-- Liste des activités --
A: Dans le texte sur la calculabilité et les algorithmes, comment la calculabilité se nomme-t-elle en anglais ?
B: Reprenez le texte sur la calculabilité et les algorithmes à partir de sa dernière phrase et poursuivez-le.

-- Texte à analyser --
-----

La thèse de Church élargit encore la définition puisqu'elle affirme que les méthodes de calculs de la machine de Turing, du λ-calcul, de la récursivité ou de tout langage de programmation Turing-complet (comme Python) ont le même pouvoir de calcul : toutes ces méthodes sont équivalentes et permettent de faire les mêmes calculs.

Sans rentrer dans les détails de la démonstration, disons qu'il n'existe qu'un nombre limité d'algorithmes qui sont les combinaisons obtenues en prenant x mots dans l'alphabet du langage considéré contenant y symboles. Avec un langage comportant 1000 symboles et un programme de 400 caractères, on a 1000400 programmes différents (dont la plupart ne fonctionneront pas !). Un nombre fini, très grand, mais pas infini. Et donc, on ne pourra jamais calculer l'infinité des problèmes possibles à l'aide d'un programme fini.

Une fonction calculable est une fonction pour laquelle on aura toujours une réponse au bout d'un temps fini, quels que soient les paramètres (pourvu que les types et préconditions sur les paramètres soient vérifiés).

Une fonction non calculable est une fonction pour laquelle on aura parfois une réponse au bout d'un temps fini pour certains paramètres, et parfois aucune réponse car le calcul va provoquer une boucle infinie même avec des paramètres respectant les préconditions. Bien entendu, on ne peut pas savoir de façon certaine, en étudiant les paramètres d'entrées, si ces paramètres vont provoquer une boucle infinie. La seule manière certaine de savoir est de constater que la fonction réponde, et donc il faut la lancer... Au risque qu'elle ne réponde jamais... Ou qu'on perde patiente au bout d'un certain temps, et qu'on stoppe le calcul, alors que la réponse arrivait peut-être... Bref, elles sont incalculables car on ne peut pas savoir si, sur certains paramètres, elle ne va pas tourner en boucle.

On notera qu'en anglais la calculabilité se nomme computability ; on comprend bien le lien avec "computer".

Algorithme

Un algorithme peut maintenant être défini comme un ensemble d'instructions réalisables par un système physique de calcul et répondant donc aux critères de la calculabilité.

Algorithme et calculabilité sont donc intimement liés.

Comme vous ne connaissez pas la machine de Turing mais que Python est Turing-compatible, nous pouvons en déduire que tout ce qui est calculable avec Python est calculable par un algorithme. Et inversement.

Un algorithme est, lui, bien assimilable à une fonction : on lui donne des ENTREES sur lequel il travaille et pour lequels il fournit une SORTIE.

ENTREES ➔ ALGORITHME ➔ SORTIE

Cette remarque vise à rappeler ce que vous avez déjà vu de nombreuses fois : un algorithme doit résoudre une classe de problèmes et pas uniquement une instance particulière d'un problème. Si votre "algorithme" ne sait gérer qu'un énoncé unique aux valeurs fixées et pas tout un ensemble d'énoncé, il ne s'agit pas vraiment d'un algorithme.

-----

Données collectées:
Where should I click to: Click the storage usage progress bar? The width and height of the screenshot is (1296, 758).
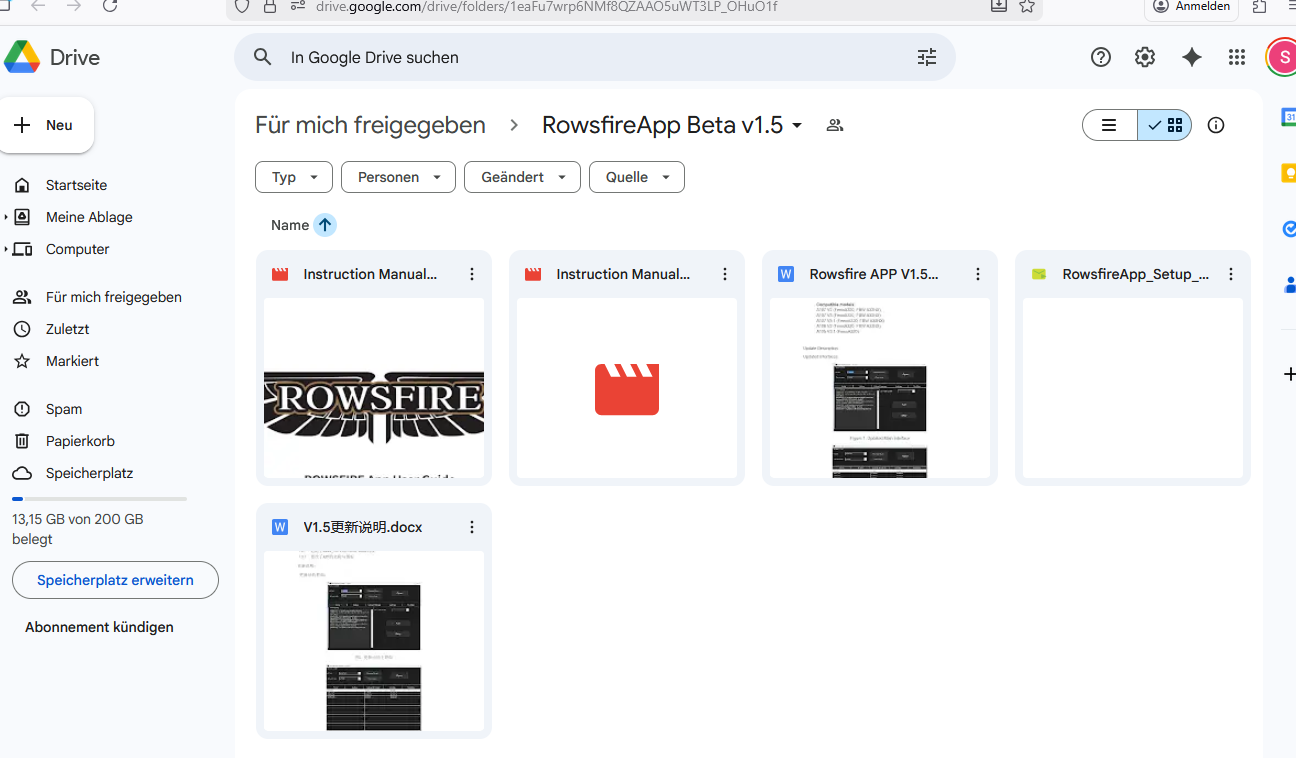[x=99, y=498]
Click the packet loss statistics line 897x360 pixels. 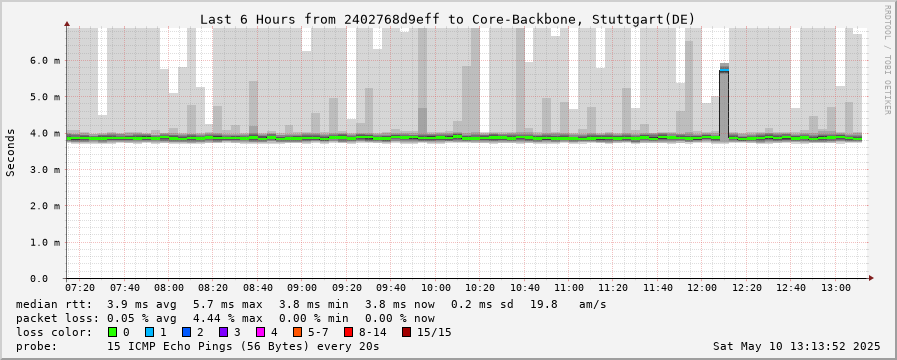(x=225, y=318)
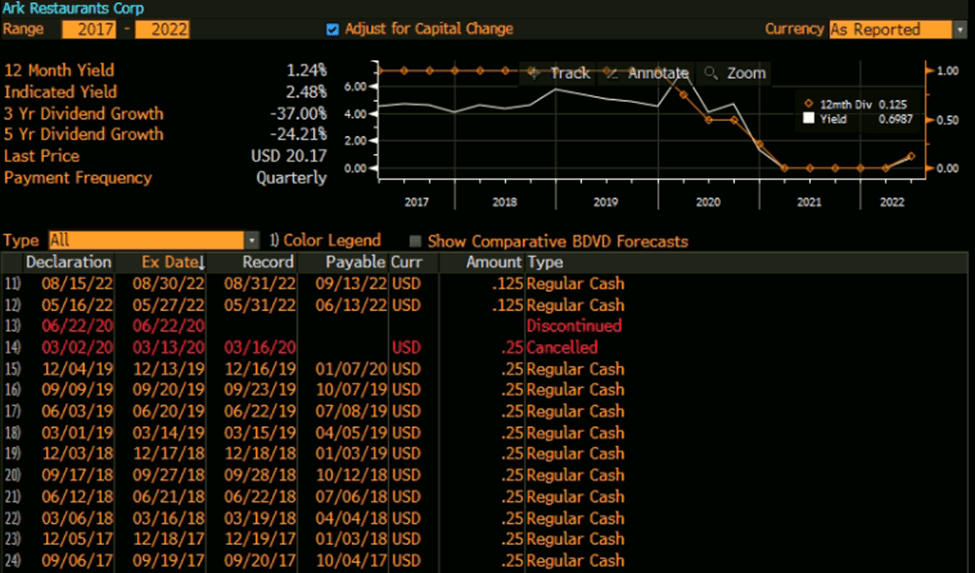This screenshot has width=975, height=573.
Task: Select the white Yield legend swatch
Action: coord(809,119)
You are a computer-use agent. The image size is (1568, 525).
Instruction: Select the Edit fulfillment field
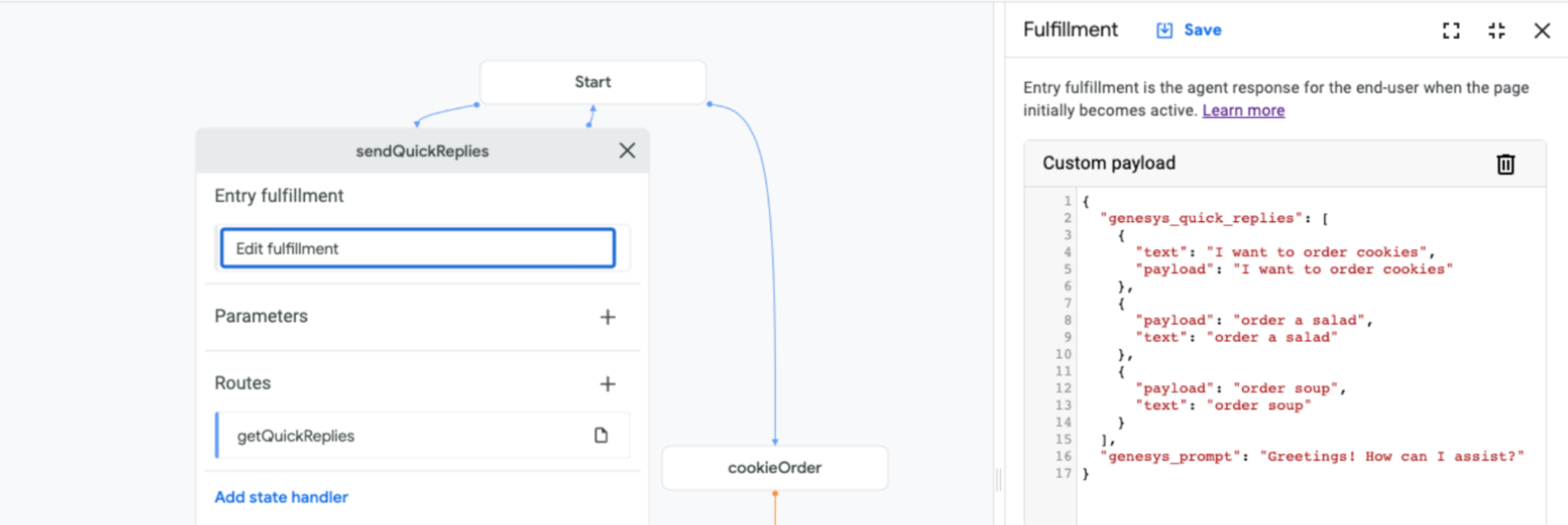click(x=417, y=248)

-----

-- Liste des réponses --
A: Elle se nomme « computability ».

B:
La notion de calculabilité n'est néanmoins pas liée qu'aux fonctions. Elle englobe également les nombres calculables.

2 - OPTIONNEL : Machine de Turing

Prenons quelques minutes pour voir ce qu'est cette fameuse machine de Turing même si aucune connaissance n'est attendue à ce sujet dans le programme. Cela vous permettra de comprendre ce qu'on entend par "machine physique".

Il s'agit donc d'une machine composée fondamentalement des éléments suivants :

  • Un ruban (supposé infini s'il le faut) comportant des cases dans lequelles on peut écrire des valeurs issues d'un ensemble fini A de valeurs permises à définir. Je prendrais ici A = {∅, 0, 1} par exemple (A comme alphabet).
  • Une tête de lecture se plaçant au dessus du ruban, pouvant lire le contenu d'une case et se déplacer à droite ou à gauche
  • La tête de lecture possède une case-mémoire définissant son état. Elle peut prendre une valeur dans un ensemble fini T d'états. Par exemple T = {'init', 'travail', 'fini'}.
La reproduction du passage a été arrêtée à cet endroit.